April 12. Dakar—the town is much less “African” than I’d expected. Instead of dazzling white buildings, palms, grass huts, there were shabby streets of nondescript yellow houses—few sidewalk cafés or planted boulevards; little of the charm of, say, Saigon. But the Senegalese make up for everythin
g. They have a kind of nonhuman, birdlike beauty. Mostly very tall, with the long legs of herons, and very dark, almost blue-black. They wear long flapping robes, and sometimes turbans of dark heavy material. Some have long horizontal nostrils like Donald Duck; they hold their heads back and look at you along their noses with eyes three quarters closed. The salesmen (and nearly everyone has something for sale; crocodile bags and billfolds, chiefly) seem more sleepy than sly. Wearily they ask huge prices and accept half almost without argument. Toward evening, they grow somewhat impatient: “Give me five hundred francs. Come on. I have to go home.” The women are amazing. Even taller than the men, wonderfully elegant, in loose white garments with many bangles and all kinds of gaudy bows and scarves, they look like female impersonators who have put on everything they could find in their mothers’ bedrooms, including the sheets and the curtains. They billow slowly along, veiling and unveiling their faces, tying and untying the scarves around their solid cakes of black hair, with coy graceful movements. They are very shy of being photographed. Caskey could get no decent pictures.

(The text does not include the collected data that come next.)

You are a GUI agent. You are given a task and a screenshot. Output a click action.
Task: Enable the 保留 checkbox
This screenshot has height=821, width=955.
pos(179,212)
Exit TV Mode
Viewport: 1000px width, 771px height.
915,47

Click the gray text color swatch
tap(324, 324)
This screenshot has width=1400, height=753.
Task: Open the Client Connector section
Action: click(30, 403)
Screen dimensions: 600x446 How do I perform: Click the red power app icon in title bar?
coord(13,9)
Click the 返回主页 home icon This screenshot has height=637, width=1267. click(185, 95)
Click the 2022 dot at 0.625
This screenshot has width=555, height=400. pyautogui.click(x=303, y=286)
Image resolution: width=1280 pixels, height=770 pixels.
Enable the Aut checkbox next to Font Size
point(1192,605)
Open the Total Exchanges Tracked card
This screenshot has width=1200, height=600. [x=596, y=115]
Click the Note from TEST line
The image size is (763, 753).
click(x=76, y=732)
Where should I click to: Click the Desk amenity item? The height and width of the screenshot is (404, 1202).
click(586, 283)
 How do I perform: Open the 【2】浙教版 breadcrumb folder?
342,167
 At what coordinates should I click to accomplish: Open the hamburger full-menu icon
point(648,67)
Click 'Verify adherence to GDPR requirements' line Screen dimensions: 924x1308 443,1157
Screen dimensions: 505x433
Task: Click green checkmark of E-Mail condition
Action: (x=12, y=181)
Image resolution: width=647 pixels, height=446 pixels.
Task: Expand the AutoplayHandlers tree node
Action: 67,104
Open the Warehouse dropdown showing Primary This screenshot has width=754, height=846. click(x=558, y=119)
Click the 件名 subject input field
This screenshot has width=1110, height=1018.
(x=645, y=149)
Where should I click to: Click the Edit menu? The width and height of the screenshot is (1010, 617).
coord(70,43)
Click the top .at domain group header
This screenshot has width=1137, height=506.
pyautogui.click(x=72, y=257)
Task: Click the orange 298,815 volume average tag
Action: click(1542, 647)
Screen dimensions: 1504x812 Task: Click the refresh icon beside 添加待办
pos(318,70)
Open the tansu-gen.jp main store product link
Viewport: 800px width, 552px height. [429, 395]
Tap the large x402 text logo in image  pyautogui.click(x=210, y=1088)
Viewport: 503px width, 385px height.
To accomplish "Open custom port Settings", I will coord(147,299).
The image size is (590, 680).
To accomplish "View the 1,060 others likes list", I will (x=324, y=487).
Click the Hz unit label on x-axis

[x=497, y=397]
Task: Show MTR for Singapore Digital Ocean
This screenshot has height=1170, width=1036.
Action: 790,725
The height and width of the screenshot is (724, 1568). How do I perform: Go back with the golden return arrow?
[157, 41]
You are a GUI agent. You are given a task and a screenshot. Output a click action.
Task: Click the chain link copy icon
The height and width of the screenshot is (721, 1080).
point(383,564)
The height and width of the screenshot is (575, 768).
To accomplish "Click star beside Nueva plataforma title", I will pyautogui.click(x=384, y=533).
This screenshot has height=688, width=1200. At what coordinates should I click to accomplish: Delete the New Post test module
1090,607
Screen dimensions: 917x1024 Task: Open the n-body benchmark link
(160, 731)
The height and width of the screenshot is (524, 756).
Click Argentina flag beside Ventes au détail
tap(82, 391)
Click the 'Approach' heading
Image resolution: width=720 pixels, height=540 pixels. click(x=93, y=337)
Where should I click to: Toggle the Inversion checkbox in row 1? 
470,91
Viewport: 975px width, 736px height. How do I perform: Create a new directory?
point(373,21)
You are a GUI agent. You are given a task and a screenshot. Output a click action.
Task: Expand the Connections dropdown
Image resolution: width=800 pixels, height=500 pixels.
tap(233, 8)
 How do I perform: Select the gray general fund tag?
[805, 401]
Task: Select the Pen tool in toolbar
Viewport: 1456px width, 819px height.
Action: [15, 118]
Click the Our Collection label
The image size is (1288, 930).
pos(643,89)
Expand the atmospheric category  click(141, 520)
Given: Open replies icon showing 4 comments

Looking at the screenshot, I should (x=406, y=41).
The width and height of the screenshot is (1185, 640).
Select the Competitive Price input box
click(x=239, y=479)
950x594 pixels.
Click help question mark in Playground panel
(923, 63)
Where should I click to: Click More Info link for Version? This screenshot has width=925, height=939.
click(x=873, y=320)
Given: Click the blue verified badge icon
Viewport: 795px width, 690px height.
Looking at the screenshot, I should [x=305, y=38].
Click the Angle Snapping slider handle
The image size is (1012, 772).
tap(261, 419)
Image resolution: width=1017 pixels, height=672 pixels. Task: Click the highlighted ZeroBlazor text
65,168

Meanwhile, of course, there are the French. Some are muscular and handsome, but all—fat or thin, old or young—wear very short shorts. Among these tall swaying dreamy bird-people, they seem almost indecently physical, hairy and solid.
April 13. The boat is now very crowded. The fumoir is crammed with people. We are no longer allowed to use our little dining room to work in. There are two services for meals. Quite a lot of French soldiers on board. The weather is already much colder.